*Problem statement*: Give the records once more, exactly as they stand.

*** Source data ***

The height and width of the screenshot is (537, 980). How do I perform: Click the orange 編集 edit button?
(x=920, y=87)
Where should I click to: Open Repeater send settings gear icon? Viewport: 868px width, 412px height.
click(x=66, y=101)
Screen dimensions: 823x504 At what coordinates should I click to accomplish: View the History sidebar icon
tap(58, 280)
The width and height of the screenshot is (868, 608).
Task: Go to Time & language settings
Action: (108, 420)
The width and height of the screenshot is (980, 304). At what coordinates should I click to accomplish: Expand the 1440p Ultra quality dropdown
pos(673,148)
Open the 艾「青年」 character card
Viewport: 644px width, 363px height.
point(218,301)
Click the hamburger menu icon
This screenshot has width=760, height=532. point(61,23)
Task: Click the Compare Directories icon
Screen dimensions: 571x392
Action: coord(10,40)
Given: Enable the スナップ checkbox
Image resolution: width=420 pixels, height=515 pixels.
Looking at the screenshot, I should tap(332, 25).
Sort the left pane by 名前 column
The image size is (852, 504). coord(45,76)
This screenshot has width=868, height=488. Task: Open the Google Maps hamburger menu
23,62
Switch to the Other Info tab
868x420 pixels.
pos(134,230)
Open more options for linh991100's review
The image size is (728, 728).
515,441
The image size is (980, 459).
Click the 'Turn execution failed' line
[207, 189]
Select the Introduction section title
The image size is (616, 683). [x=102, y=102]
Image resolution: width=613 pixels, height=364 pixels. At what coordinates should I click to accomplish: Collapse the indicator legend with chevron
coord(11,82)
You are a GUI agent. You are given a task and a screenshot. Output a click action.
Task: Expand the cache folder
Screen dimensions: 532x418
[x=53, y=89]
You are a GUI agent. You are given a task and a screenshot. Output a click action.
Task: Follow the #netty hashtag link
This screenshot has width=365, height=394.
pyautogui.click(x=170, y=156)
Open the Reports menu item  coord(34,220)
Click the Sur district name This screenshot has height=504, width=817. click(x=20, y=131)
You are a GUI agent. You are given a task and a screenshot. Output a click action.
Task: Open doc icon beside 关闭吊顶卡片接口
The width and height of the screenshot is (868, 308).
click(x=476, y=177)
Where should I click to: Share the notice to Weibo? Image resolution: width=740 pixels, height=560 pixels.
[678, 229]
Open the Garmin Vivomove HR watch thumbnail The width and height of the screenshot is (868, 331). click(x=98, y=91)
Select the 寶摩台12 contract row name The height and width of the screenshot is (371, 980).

*** End of Source data ***

*Result of this task*:
The height and width of the screenshot is (537, 980). How do I perform: Click the orange 編集 edit button?
(x=920, y=87)
Where should I click to: Open Repeater send settings gear icon? Viewport: 868px width, 412px height.
click(x=66, y=101)
Screen dimensions: 823x504 At what coordinates should I click to accomplish: View the History sidebar icon
tap(58, 280)
The width and height of the screenshot is (868, 608).
Task: Go to Time & language settings
Action: (108, 420)
The width and height of the screenshot is (980, 304). At what coordinates should I click to accomplish: Expand the 1440p Ultra quality dropdown
pos(673,148)
Open the 艾「青年」 character card
Viewport: 644px width, 363px height.
point(218,301)
Click the hamburger menu icon
This screenshot has width=760, height=532. point(61,23)
Task: Click the Compare Directories icon
Screen dimensions: 571x392
Action: coord(10,40)
Given: Enable the スナップ checkbox
Image resolution: width=420 pixels, height=515 pixels.
Looking at the screenshot, I should tap(332, 25).
Sort the left pane by 名前 column
The image size is (852, 504). coord(45,76)
This screenshot has width=868, height=488. Task: Open the Google Maps hamburger menu
23,62
Switch to the Other Info tab
868x420 pixels.
pos(134,230)
Open more options for linh991100's review
The image size is (728, 728).
515,441
The image size is (980, 459).
Click the 'Turn execution failed' line
[207, 189]
Select the Introduction section title
The image size is (616, 683). [x=102, y=102]
Image resolution: width=613 pixels, height=364 pixels. At what coordinates should I click to accomplish: Collapse the indicator legend with chevron
coord(11,82)
You are a GUI agent. You are given a task and a screenshot. Output a click action.
Task: Expand the cache folder
Screen dimensions: 532x418
[x=53, y=89]
You are a GUI agent. You are given a task and a screenshot. Output a click action.
Task: Follow the #netty hashtag link
This screenshot has width=365, height=394.
pyautogui.click(x=170, y=156)
Open the Reports menu item  coord(34,220)
Click the Sur district name This screenshot has height=504, width=817. click(x=20, y=131)
You are a GUI agent. You are given a task and a screenshot. Output a click action.
Task: Open doc icon beside 关闭吊顶卡片接口
The width and height of the screenshot is (868, 308).
click(x=476, y=177)
Where should I click to: Share the notice to Weibo? Image resolution: width=740 pixels, height=560 pixels.
[678, 229]
Open the Garmin Vivomove HR watch thumbnail The width and height of the screenshot is (868, 331). click(x=98, y=91)
Select the 寶摩台12 contract row name The height and width of the screenshot is (371, 980).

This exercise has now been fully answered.